* _AIM OF THE TASK_: Write out the records in full, exactly as given, but without the images.

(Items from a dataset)
= = = = = = =

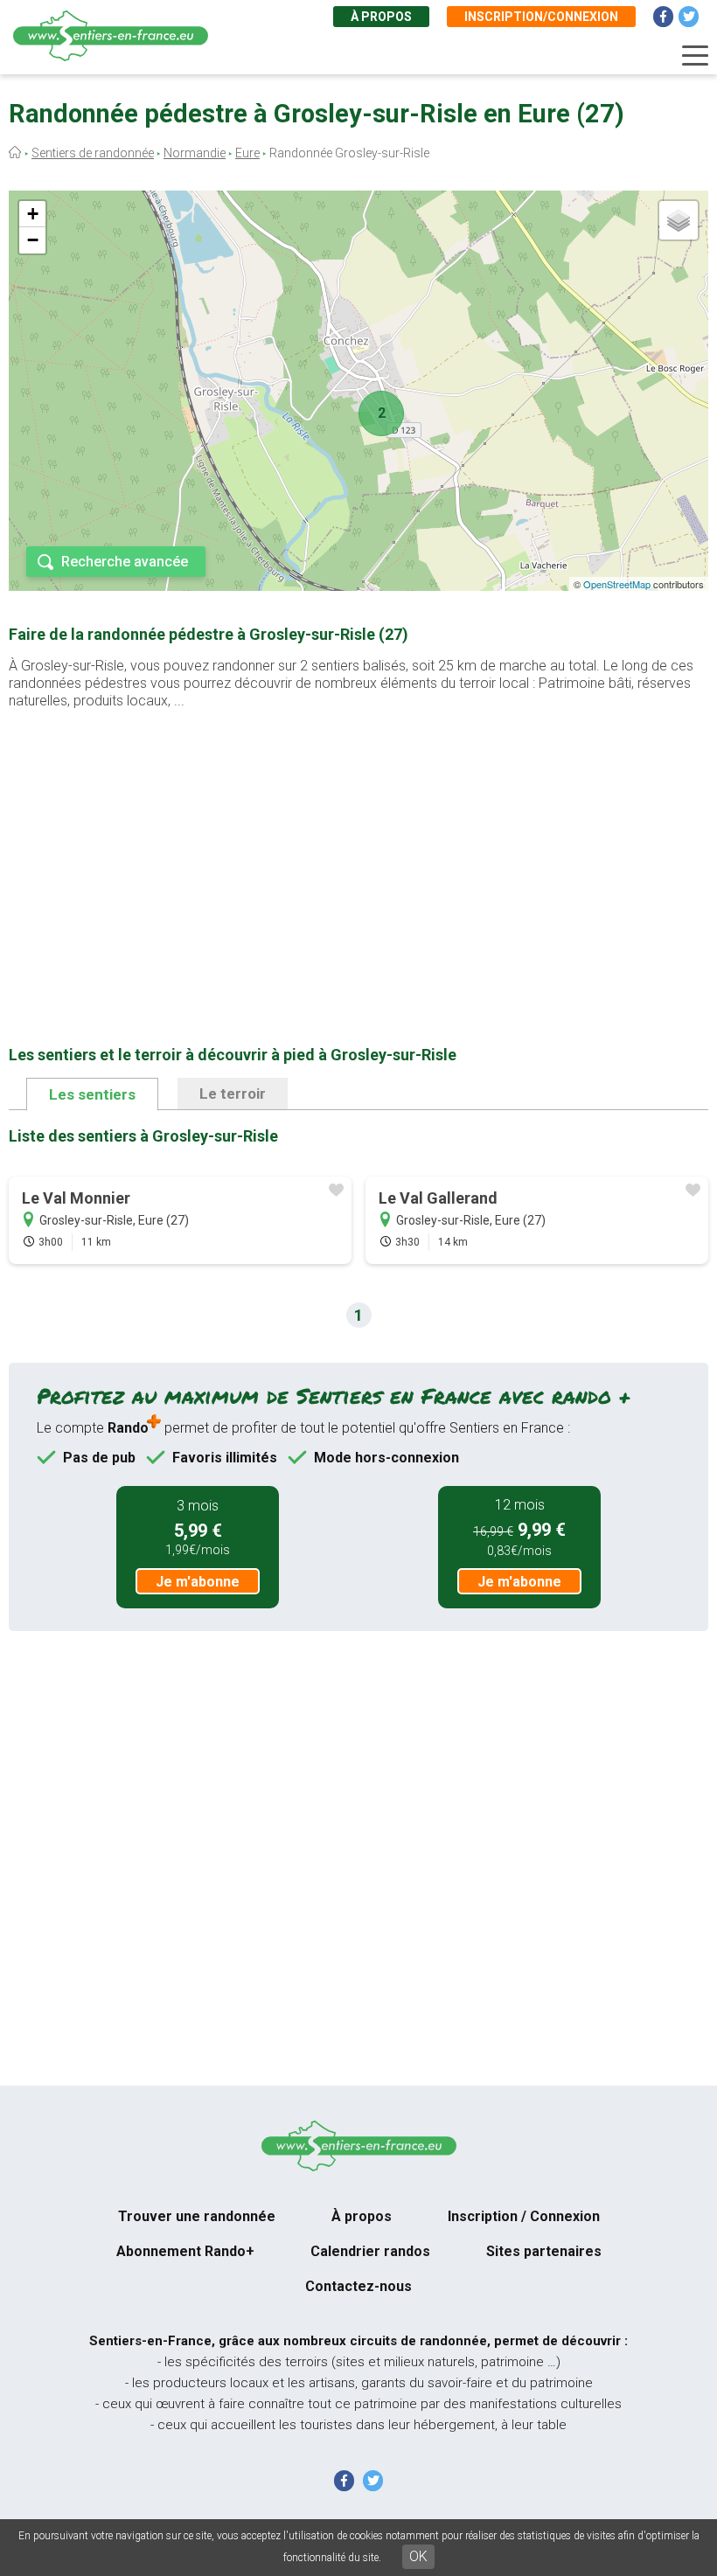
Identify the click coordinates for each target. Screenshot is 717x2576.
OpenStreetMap (617, 584)
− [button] (32, 240)
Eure (247, 153)
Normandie (195, 153)
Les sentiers (92, 1094)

= = = = = = =

* _REPLY_:
Identify the click coordinates for each target. Screenshot is 717x2576.
OpenStreetMap (617, 584)
− [button] (32, 240)
Eure (247, 153)
Normandie (195, 153)
Les sentiers (92, 1094)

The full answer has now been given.